## Requirement
Your response should be the complete data, transcribed exactly.

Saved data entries
***
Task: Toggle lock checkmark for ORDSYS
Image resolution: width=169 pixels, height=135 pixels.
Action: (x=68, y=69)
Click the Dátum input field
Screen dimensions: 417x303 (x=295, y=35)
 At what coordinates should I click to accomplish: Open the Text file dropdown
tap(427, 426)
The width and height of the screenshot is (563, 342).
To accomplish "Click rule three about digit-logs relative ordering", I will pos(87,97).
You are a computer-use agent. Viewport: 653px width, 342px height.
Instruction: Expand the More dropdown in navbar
***
## Completed task
Task: Toggle lock checkmark for ORDSYS
Image resolution: width=169 pixels, height=135 pixels.
Action: (x=68, y=69)
Click the Dátum input field
Screen dimensions: 417x303 (x=295, y=35)
 At what coordinates should I click to accomplish: Open the Text file dropdown
tap(427, 426)
The width and height of the screenshot is (563, 342).
To accomplish "Click rule three about digit-logs relative ordering", I will pos(87,97).
You are a computer-use agent. Viewport: 653px width, 342px height.
Instruction: Expand the More dropdown in navbar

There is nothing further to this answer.